Written problem
Reproduce verbatim the lines of the records below, running from the line containing "Task: Open the" through the end of the records, with both ends included. Leave the pictures out of your answer.

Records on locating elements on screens
═══
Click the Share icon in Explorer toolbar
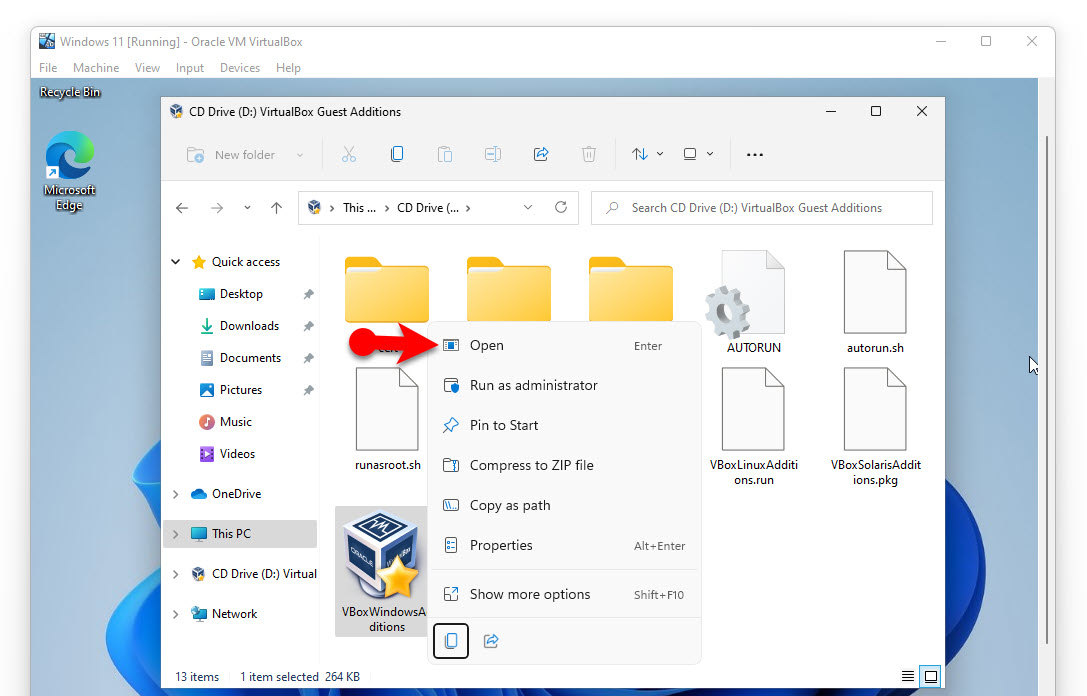This screenshot has height=696, width=1087. [541, 154]
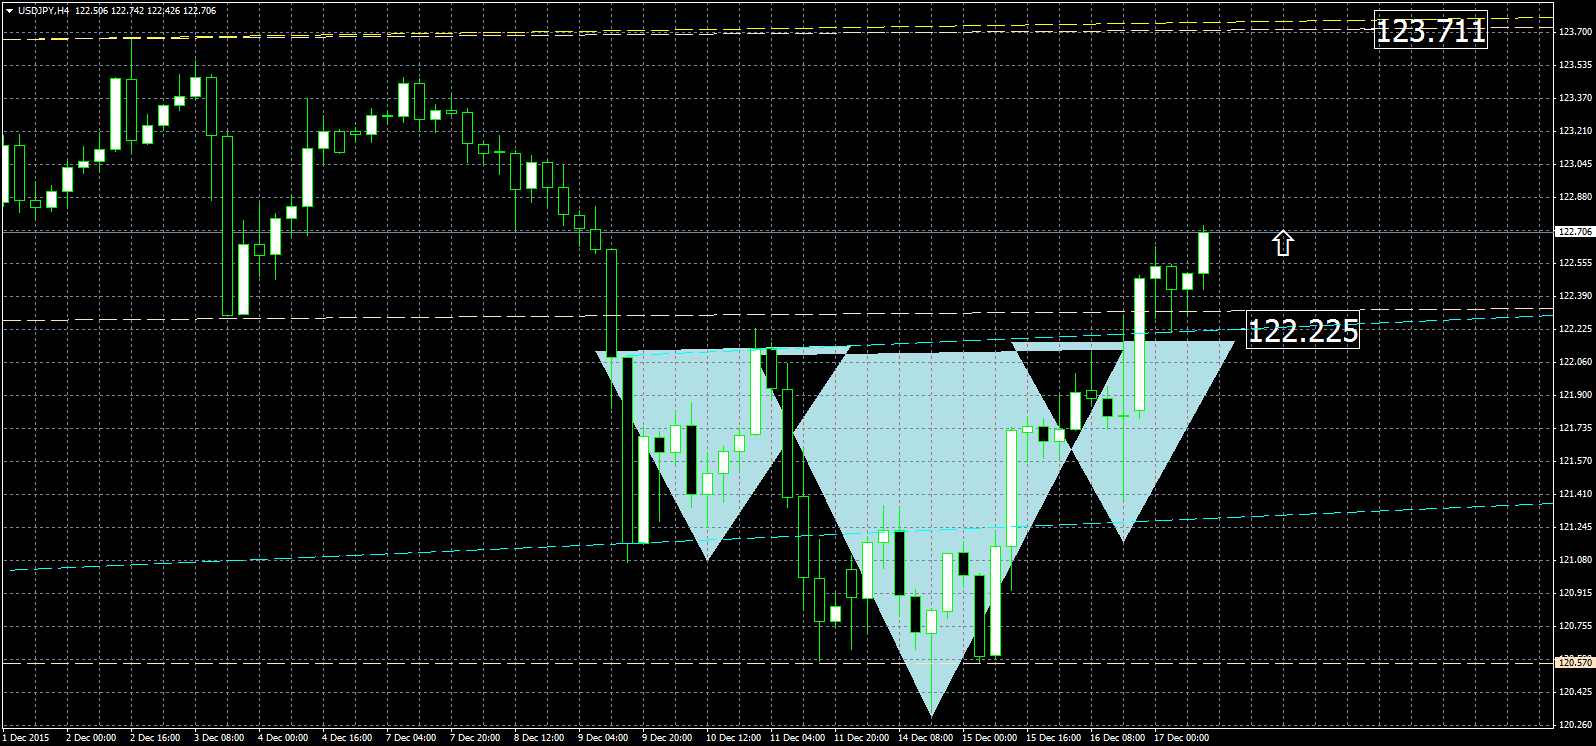Click the 16 Dec 08:00 time label

tap(1117, 738)

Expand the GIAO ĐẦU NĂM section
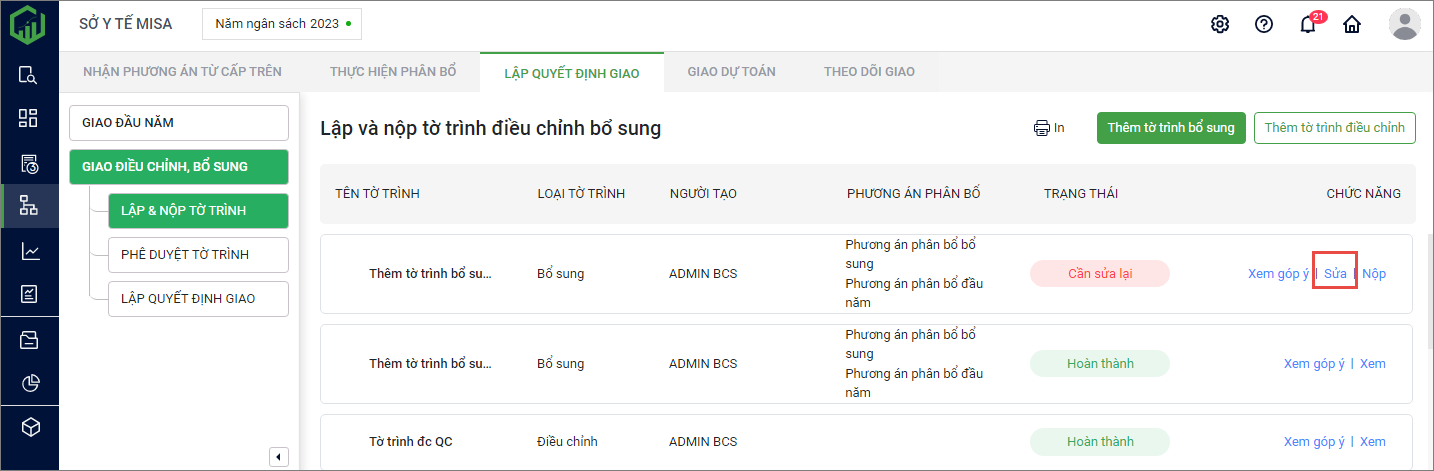(179, 123)
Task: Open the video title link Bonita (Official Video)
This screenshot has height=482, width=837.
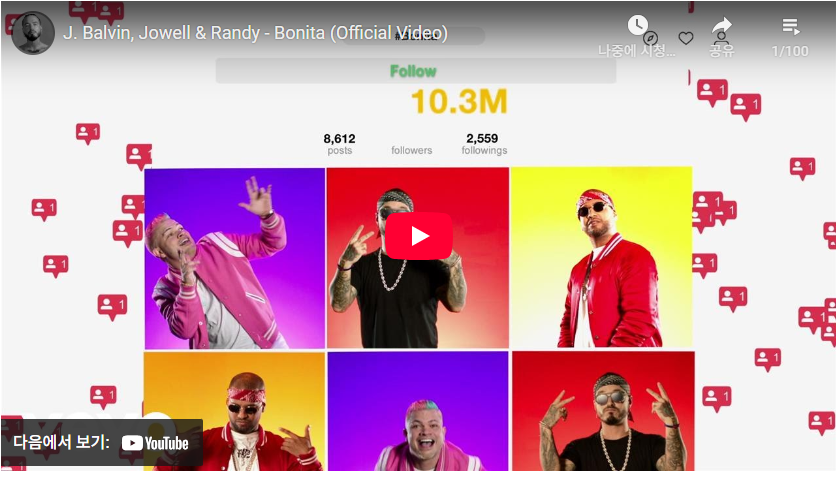Action: pyautogui.click(x=255, y=33)
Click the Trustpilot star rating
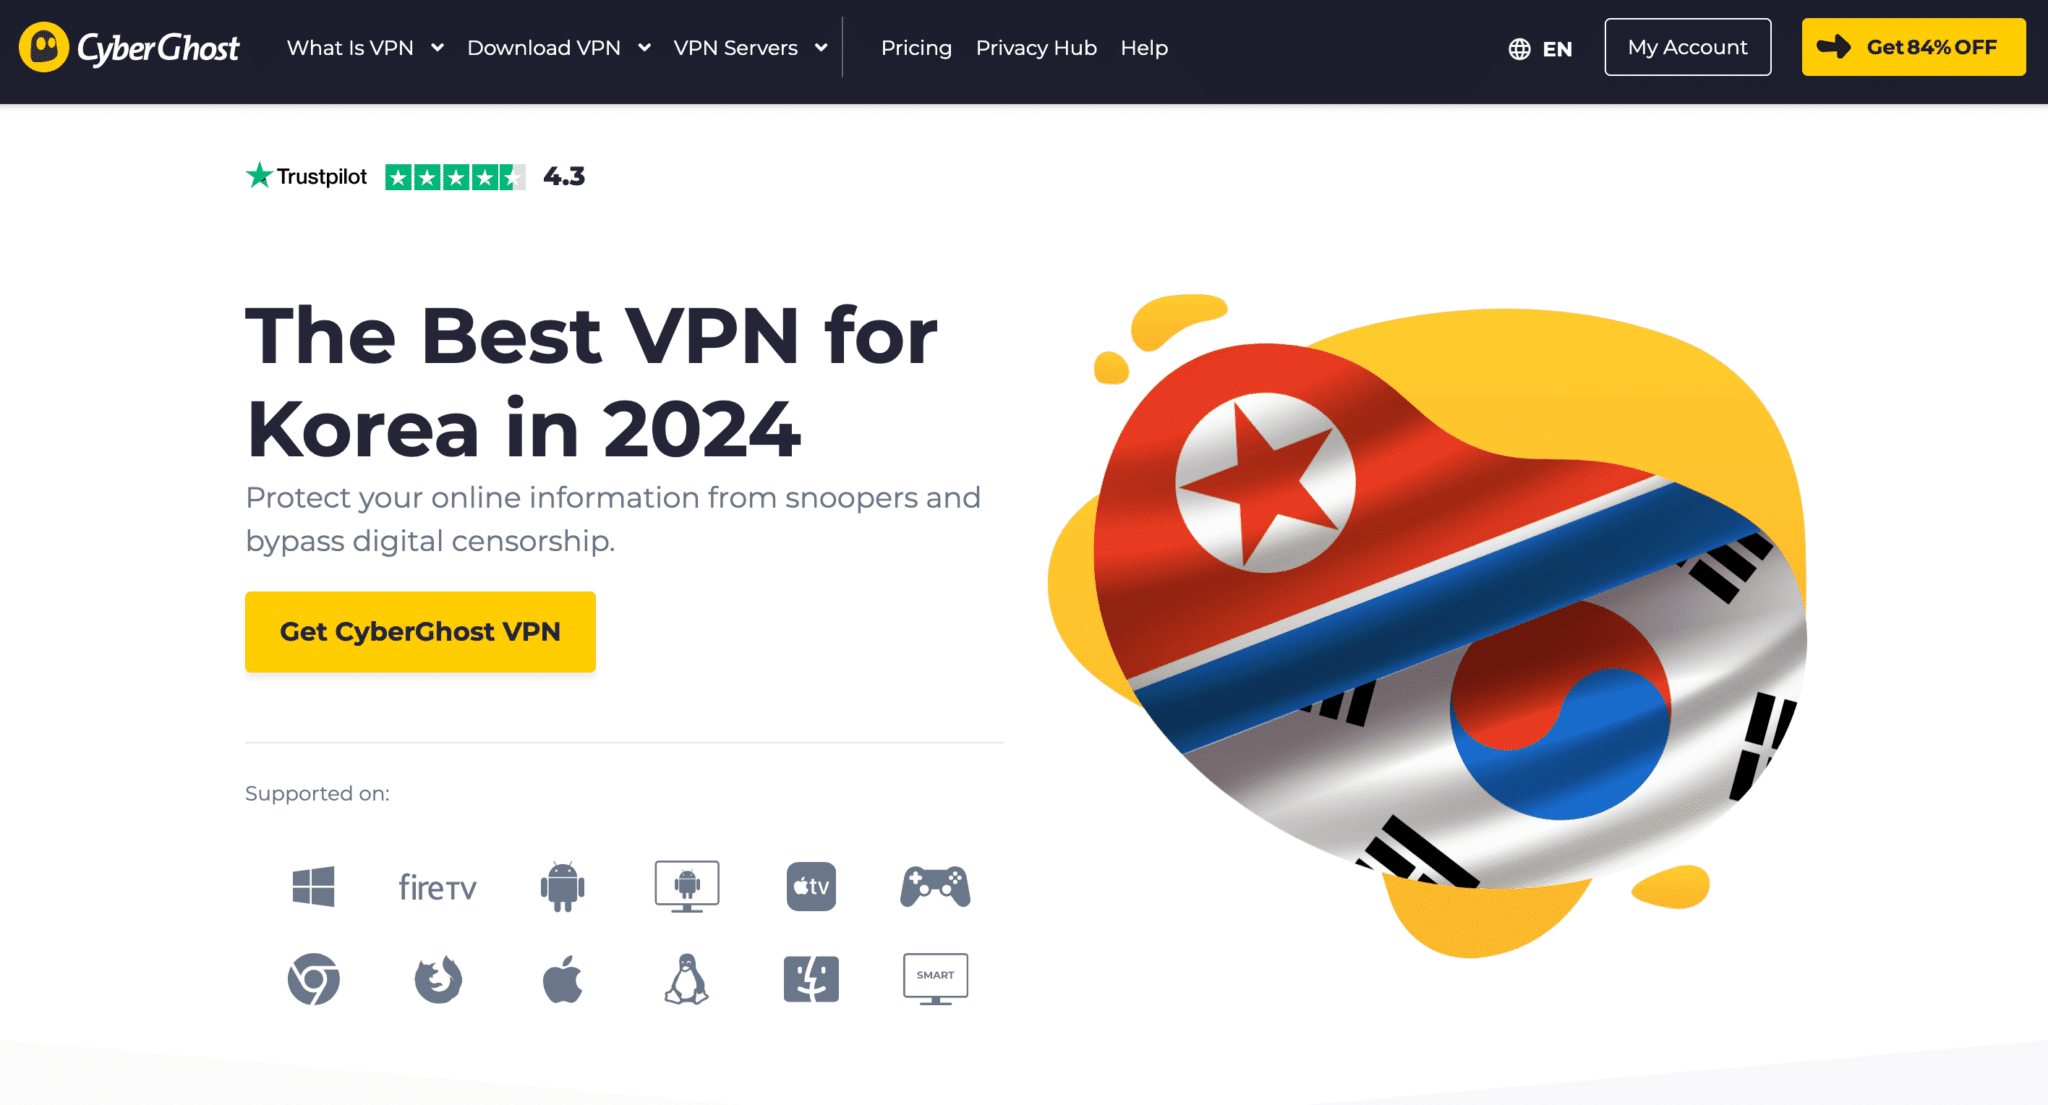Image resolution: width=2048 pixels, height=1105 pixels. (x=455, y=177)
═══
Answer for the task
Task: Open the video title link Bonita (Official Video)
This screenshot has height=482, width=837.
Action: pyautogui.click(x=255, y=33)
Click the Trustpilot star rating
Image resolution: width=2048 pixels, height=1105 pixels. (x=455, y=177)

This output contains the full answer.